Soon? You mean around about the anniversary, just as loads of stories appear in friendly media exonerating the principals. Jones and Hulme this week; Mann last week.
Hmmmm. Not at all like any kind of organised media campaign, is it?
David Adam.
Thank you for your comments and queries on this thread. Does this mean you will be doing some investigative journalism? If so, there are some good leads available here!
Could you establish what level of confidence/certainty the editorial board of Nature now have with Mann's 1990 Nature paper, concerning the lack of UHI effect in the temperature record. I am sure that in the late 70's at school I knew that London was 2-3 degrees warmer than the surrounding area, not 0.01 degree.

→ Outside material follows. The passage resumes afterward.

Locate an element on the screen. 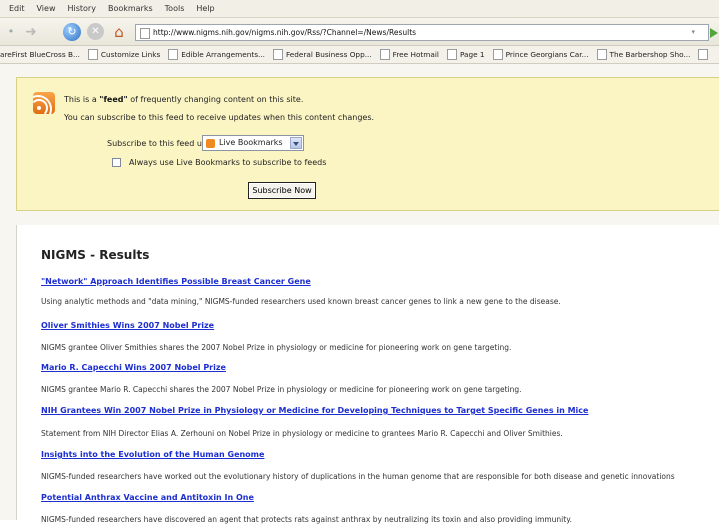 This screenshot has width=719, height=524. menu-bar: Edit View History Bookmarks Tools Help is located at coordinates (360, 9).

So Nature has become Vanity Fair for scientists.
Sine the (very short) time limit for the FOI email requests has apparently expired, is there a problem with someone else submitting a similar request? Or does a time-out on one FOI request automatically cancel all future requests? Just wondering.
We're greatly looking forward to the announcement.
Eric, in comments at WUWT, suggested the following plausible explanation for the 'hack'. It will be interesting to see if the announcement and this suggestion have any commonality.
From Eric:
“Gee, what would it take to hack into a network, somehow knowing, of course, that there is a central email archive? I’m guessing it might not too easy.
What seems a lot more likely to me is this:
1) Pesky requests for emails
2) Desire to delete emails, but
3) Fear of losing something important, so
4) Gather emails into archive then delete local copies and
5) Claim the emails have been deleted, which is half true, but
6) Shocking to some decent staff member, who
7) Leaks the email archive”
@Rocky Horror,
There is a simple solution: file an FOI every 4 months asking for the same type of e-mails, other correspondence. You can do this automatically in e.g. Outlook. They will hate you, but will have to answer and comply.
Like all good, innocent, public servants, the CRU are all happily using gmail now. So Eric Schmidt and his sysadmins know what is going on.